- Born: George Charles Ballas June 28, 1925 Ruston, Louisiana, U.S.
- Died: June 25, 2011 (aged 85) Houston, Texas, U.S.
- Occupation: Entrepreneur
- Known for: Founder of Weed Eater
- Spouse: Maria Marulanda ​(m. 1951)​
- Children: 5, including Corky Ballas
- Relatives: Mark Ballas (grandson) Shirley Ballas (daughter-in-law)
- Allegiance: United States
- Branch: United States Army
- Service years: 1942–1953
- Commands: Bombardier and Second Lt. and OSI Agent
- Conflicts: World War II Korean War

= George Ballas =

American entrepreneur and inventor

George Charles Ballas Sr. (June 28, 1925 – June 25, 2011) was an American entrepreneur. He invented the first string trimmer, known as the Weed Eater in 1971. He was the father of ballroom dancer Corky Ballas and grandfather of professional dancer Mark Ballas of Dancing with the Stars.

==Early life==
Ballas was born in Ruston, Louisiana. He was the son of Karolos ("Charles") Ballas and Maria (née Lymnaios), who were Greek immigrants that ran a restaurant. His brother is Peter Ballas.

He enlisted in the United States Army at the age of 17 in 1942 during World War II and was a bombardier. Ballas later served in the Korean War.

==Family==
He married Maria Marulanda who was of Mexican and Spanish descent in 1951.

He had five children, including Corky Ballas.

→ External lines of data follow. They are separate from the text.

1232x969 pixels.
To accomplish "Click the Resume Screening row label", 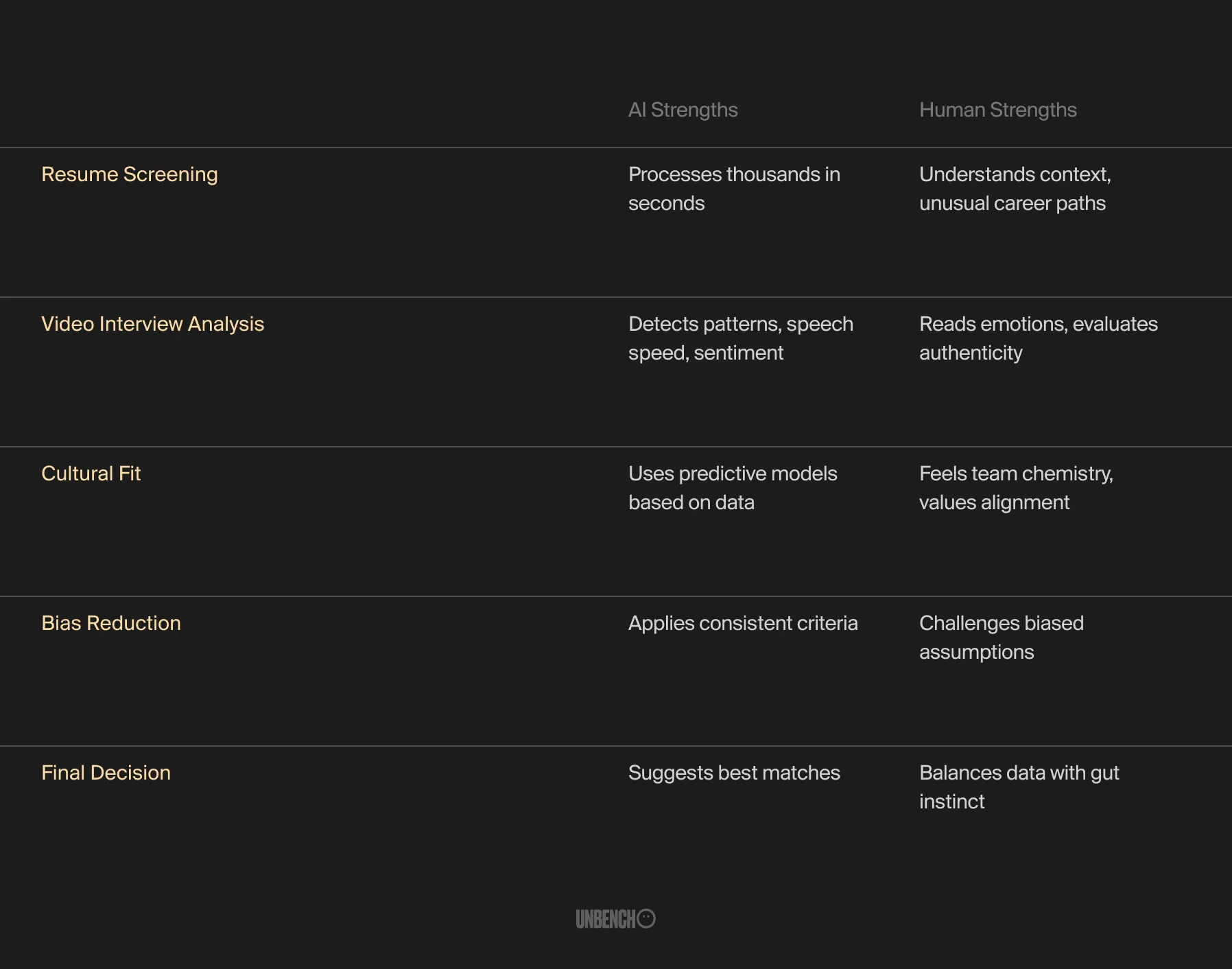I will 130,174.
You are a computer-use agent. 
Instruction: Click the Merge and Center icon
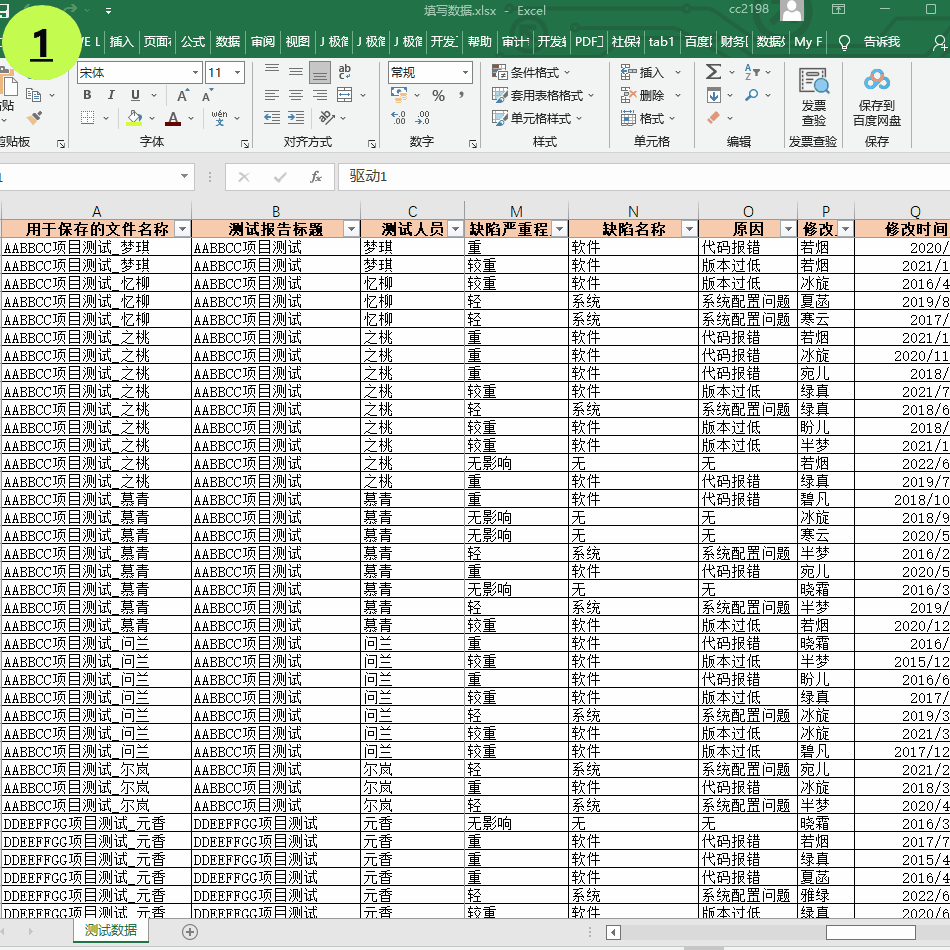tap(345, 95)
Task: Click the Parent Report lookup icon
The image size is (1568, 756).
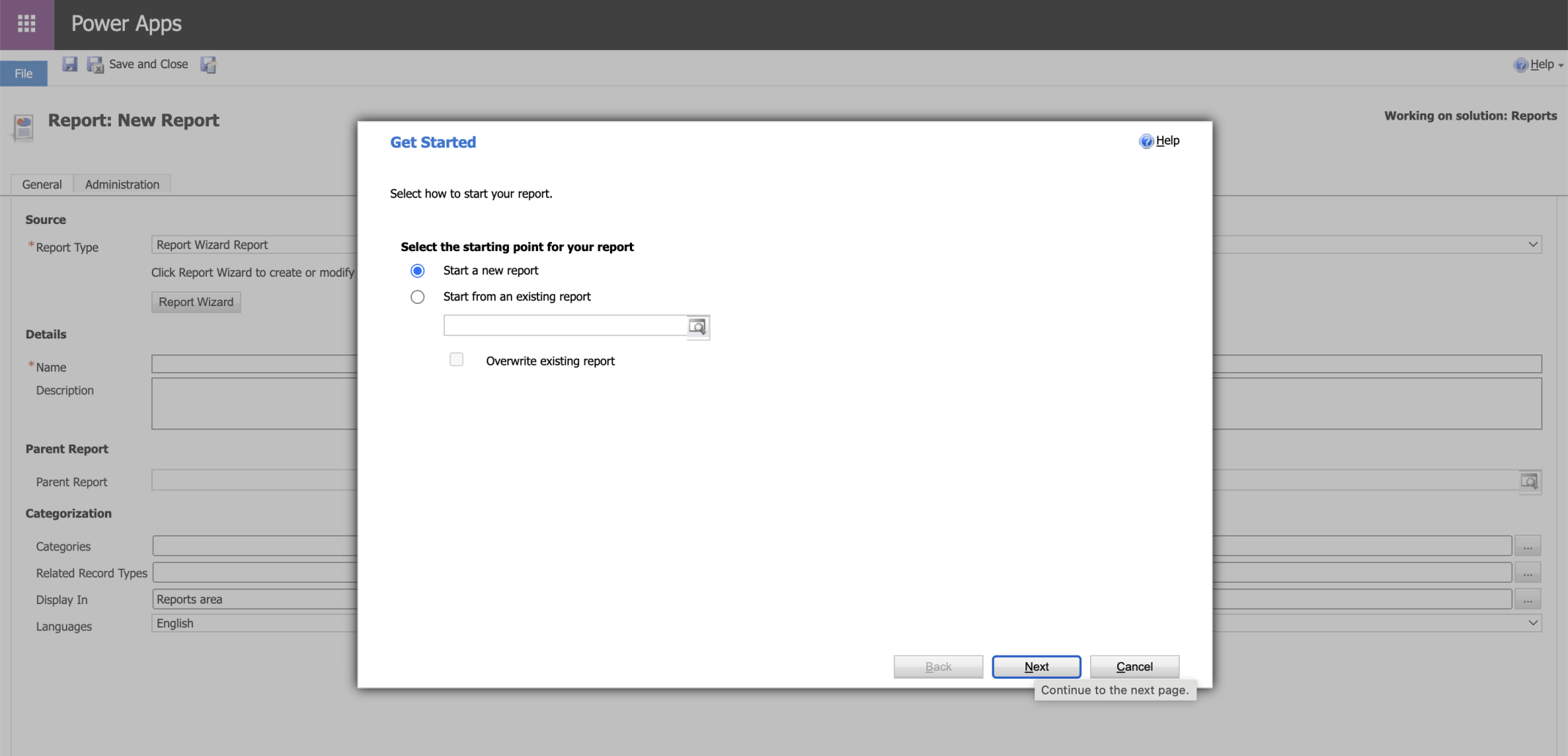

His grandson Mark Ballas is a dancer in Dancing with the Stars. He had six other grandchildren.

==Inventor==
Ballas got the idea for the trimmer while driving through an automatic car wash, where the rotating brushes gave him an idea. Using a tin can laced with fishing line and an edge trimmer, he tried out his idea, which worked. After some refinements, he shopped it around to several tool makers, who all rejected his invention. He went on to develop the garden tool himself. The first year, sales were over a half million dollars. By 1977 they were $80 million, and Ballas sold his company the following year to Emerson Electric Company.